Marcharon, jadeando. La cercanía de la víctima les excitaba, les llenaba de euforia como un narcótico.

– ¡No se nos escapará!

– Mientras no perdamos el rastro…

– Y que no se nos vaya de tiro con esta niebla… Blanca como la nieve… No se ve nada a veinte pasos, joder…

– Poneos las raquetas -gritó Rience-. ¡Más deprisa, más deprisa! Mientras haya nieve sobre el hielo, seguiremos las huellas…

– Las huellas son recientes -murmuró de pronto Bóreas Mun, deteniéndose e inclinándose-. Recientitas… Se ve cada clavo… ¡Está aquí delante nuestro! ¿Por qué no la vemos?

– ¿Y por qué no la oímos? -reflexionó Ola Harsheim-. ¡Nuestros pasos retumban en el hielo, la nieve rechina! ¿Por qué no la escuchamos?

– ¡Porque le dais a la sinhueso! -les interrumpió Rience con brusquedad-. ¡Adelante, en marcha!

Bóreas Mun se quitó el gorro, se limpió con él el sudor de la frente.

– Ella está allí, en la niebla -dijo en voz baja-. En algún lado, en la niebla… Pero no se ve dónde. No se ve desde dónde va a atacar… Como entonces… En Dun Dáre… En la noche de Saovine…

Con la mano temblorosa comenzó a sacar la espada de la vaina. Antillo se acercó a él, le agarró por los hombros, le empujó con fuerza.

– Cierra el pico, viejo loco -silbó.

Pero ya era tarde. El miedo embargaba ya a los otros. También sacaron la espada, situándose inconscientemente de tal modo que tuvieran a la espalda a alguno de los compañeros.

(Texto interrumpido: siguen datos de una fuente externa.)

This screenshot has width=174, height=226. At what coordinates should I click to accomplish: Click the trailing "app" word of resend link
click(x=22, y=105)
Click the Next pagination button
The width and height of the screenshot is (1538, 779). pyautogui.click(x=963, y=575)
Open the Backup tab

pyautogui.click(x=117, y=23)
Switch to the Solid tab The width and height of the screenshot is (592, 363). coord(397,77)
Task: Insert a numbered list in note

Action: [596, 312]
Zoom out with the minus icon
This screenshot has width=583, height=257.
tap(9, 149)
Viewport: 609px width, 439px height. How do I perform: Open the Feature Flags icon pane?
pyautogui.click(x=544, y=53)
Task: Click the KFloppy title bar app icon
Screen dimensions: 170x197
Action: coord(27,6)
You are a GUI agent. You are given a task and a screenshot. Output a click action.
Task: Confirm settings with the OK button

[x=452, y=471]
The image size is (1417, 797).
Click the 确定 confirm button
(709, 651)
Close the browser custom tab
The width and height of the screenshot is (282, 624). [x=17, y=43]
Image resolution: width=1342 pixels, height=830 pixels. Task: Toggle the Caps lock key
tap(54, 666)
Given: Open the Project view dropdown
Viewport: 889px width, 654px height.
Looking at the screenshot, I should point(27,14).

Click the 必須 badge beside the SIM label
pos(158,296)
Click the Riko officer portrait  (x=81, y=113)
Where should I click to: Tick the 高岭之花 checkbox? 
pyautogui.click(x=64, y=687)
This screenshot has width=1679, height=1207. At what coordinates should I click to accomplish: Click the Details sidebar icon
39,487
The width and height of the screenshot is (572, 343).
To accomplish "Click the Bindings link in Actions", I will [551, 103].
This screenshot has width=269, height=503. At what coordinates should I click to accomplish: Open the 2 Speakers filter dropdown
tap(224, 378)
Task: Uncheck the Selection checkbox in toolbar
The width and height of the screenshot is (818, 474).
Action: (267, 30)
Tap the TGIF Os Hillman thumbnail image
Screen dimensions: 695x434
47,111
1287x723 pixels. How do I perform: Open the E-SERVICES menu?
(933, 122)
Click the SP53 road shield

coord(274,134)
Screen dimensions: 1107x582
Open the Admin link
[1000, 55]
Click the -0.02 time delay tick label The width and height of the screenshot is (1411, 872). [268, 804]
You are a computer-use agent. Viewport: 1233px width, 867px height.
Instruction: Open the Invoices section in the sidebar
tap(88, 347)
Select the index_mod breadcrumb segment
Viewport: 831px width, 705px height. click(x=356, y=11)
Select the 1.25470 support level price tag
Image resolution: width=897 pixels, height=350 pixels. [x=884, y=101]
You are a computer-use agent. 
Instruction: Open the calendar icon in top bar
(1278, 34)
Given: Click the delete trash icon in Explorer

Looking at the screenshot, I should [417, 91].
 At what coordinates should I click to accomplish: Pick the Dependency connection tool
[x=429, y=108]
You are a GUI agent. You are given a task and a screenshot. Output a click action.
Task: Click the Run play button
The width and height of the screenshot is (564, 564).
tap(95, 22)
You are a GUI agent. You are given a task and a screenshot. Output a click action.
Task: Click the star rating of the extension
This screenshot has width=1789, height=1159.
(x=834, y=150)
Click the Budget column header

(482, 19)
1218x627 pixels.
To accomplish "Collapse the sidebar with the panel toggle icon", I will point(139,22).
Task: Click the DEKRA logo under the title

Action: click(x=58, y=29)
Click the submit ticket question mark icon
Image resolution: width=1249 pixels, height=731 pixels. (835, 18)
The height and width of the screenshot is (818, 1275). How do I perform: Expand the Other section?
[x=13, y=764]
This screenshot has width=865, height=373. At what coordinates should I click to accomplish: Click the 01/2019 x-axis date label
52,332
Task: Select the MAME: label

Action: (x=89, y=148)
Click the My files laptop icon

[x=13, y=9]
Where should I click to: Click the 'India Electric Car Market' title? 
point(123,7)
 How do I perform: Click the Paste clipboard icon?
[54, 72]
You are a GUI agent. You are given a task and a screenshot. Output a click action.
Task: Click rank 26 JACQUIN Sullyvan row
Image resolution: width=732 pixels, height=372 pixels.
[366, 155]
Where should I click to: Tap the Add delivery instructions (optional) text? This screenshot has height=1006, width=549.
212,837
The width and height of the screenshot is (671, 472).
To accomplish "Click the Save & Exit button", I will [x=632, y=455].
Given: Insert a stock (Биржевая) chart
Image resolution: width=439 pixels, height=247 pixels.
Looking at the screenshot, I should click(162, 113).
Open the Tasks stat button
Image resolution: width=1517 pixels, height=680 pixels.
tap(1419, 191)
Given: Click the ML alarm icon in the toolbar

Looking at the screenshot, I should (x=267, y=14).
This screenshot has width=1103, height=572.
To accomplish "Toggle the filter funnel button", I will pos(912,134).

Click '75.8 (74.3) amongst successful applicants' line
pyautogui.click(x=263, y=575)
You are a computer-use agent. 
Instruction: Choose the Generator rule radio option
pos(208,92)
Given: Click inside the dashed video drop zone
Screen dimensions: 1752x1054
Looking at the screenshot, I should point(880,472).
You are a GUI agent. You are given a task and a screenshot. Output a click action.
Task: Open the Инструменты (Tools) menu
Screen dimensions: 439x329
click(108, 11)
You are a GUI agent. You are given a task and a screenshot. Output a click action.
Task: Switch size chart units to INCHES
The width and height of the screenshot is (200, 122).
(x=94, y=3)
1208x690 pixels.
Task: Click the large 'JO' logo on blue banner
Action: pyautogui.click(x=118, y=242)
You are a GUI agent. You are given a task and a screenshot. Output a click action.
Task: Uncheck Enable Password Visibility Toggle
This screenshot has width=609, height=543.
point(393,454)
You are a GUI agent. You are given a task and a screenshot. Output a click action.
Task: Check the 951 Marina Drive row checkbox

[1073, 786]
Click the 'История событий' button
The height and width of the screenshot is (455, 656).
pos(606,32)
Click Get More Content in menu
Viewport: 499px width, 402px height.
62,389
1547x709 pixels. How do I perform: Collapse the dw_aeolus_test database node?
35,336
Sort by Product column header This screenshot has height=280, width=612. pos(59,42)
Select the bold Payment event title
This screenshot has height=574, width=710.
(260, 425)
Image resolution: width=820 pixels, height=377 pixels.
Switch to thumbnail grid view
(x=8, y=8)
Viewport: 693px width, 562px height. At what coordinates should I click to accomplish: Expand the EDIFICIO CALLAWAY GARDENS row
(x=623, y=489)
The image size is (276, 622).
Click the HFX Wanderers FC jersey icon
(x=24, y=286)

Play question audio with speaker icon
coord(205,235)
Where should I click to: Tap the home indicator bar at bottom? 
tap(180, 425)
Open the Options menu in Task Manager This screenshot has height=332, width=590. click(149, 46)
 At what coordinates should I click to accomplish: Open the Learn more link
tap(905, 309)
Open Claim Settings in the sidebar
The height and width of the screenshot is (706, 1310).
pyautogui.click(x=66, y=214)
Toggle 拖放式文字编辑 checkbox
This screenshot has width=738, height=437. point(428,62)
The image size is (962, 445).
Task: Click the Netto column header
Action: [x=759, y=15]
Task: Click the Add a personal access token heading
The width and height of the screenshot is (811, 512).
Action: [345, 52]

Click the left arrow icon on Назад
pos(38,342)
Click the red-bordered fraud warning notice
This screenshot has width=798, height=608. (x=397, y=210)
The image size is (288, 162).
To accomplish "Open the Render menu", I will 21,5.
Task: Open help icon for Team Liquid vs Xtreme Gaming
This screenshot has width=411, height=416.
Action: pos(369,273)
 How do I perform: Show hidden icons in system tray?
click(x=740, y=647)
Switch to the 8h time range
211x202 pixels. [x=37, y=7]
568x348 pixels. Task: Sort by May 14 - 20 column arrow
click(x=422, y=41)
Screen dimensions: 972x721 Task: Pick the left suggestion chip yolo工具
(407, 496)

– ¡Ella no es un fantasma! -gritó Rience con fuerza-. ¡Ni siquiera es una maga! ¡Y nosotros somos diez! ¡En Dun Dáre había cuatro y todos estaban borrachos!

– Dispersaos -dijo Bonhart de pronto- a la izquierda y a la derecha, en línea. ¡Y andad a la larga! Pero de tal forma que no os escapéis los unos de los ojos del otro.

– ¿Tú también? -Rience frunció el ceño-. ¿También a ti te ha dado, Bonhart? Te tenía por menos supersticioso.

El cazador de recompensas le contempló con una mirada más fría que el hielo.

– Dispersaos a la larga -repitió, despreciando al hechicero-. Mantened la distancia. Yo vuelvo a por los caballos.

– ¿Qué?

Tampoco esta vez Bonhart se dignó responderle a Rience.

– Deja que se vaya -rezongó-. Y no perdamos tiempo. Todos a la larga. ¡Bert y Stigward a la izquierda! ¡Ola a la derecha…!

– ¿Por qué esto, Skellen?

– Yendo al montón -murmuró Bóreas Mun- no poco más fácil sería que el yelo se quiebrara que yendo a la larga. Y amas, si vamos a la larga menor será nuestro albur de que la moza se nos arrime por los costados.

– ¿Por los costados? -bufó Rience-. ¿De qué modo? Tenemos las huellas por delante. La muchacha va recta como una flecha, si intentara torcer, las huellas la delatarían.

– Basta de cháchara -les cortó Antillo, al tiempo que miraba hacia atrás, a la niebla entre la que había desaparecido Bonhart-. ¡Adelante!